Tharman_N509 Singapore Finance Minister Tharman Shanmugaratnam knows his history.

While praising the "uniqueness" of Indian democracy, he defended the East Asian model by pointing out that democracy used to be limited in Britain and America too.

"It was not until 1930 that Britain got Universal Suffrage. The US did not get Universal Suffrage until 1965," he said.

He was referring to the 1965 Voting Rights Act which made it easier for Southern blacks to register to vote after the 1964 Civil Rights Act ended racial discrimination.

Britain gave the vote to women from the age of 21 only in 1928. Only older women, from the age of 30, had been allowed to vote in Britain since 1918

Mr Tharman recalled: "In Britain, before the Reform Act of 1832, only 1.8 per cent of the adults had the vote. After that Act, 2.7 per cent got the vote. After the Second Reform Act of 1884, 12.1 per cent got the vote."

But while democracy was limited, there was stability, economic growth and the middle class grew, he said.

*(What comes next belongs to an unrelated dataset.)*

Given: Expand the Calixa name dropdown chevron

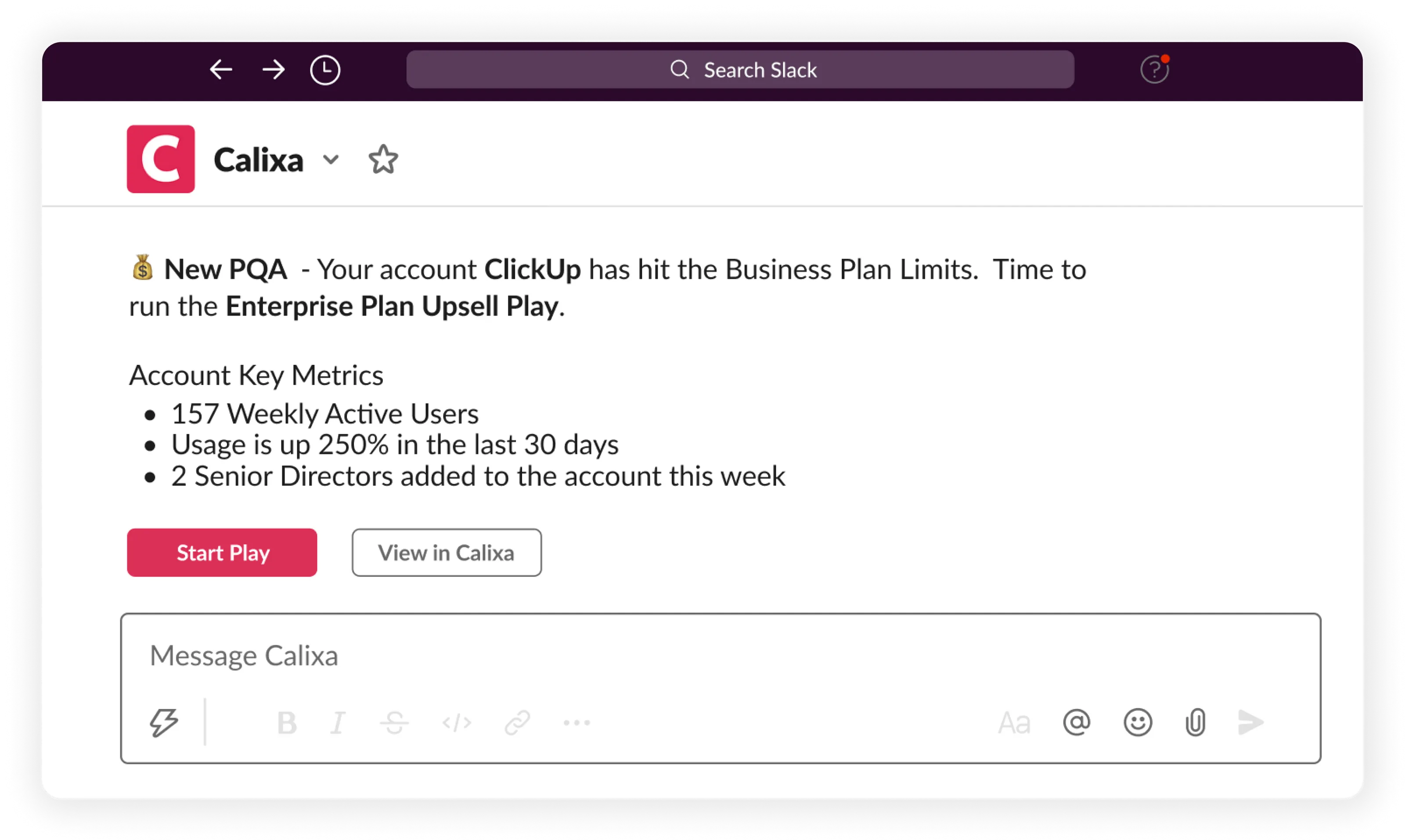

Neatly, from there, he segued to the East Asian model. "A group of men (usually men) centralised power, planned in the long term interests of the country and executed those plans quite smoothly. Some of these countries did not hold elections…

"But, on the whole, the countries progressed. People received education, were empowered, the infrastructure developed, the economies grew steadily."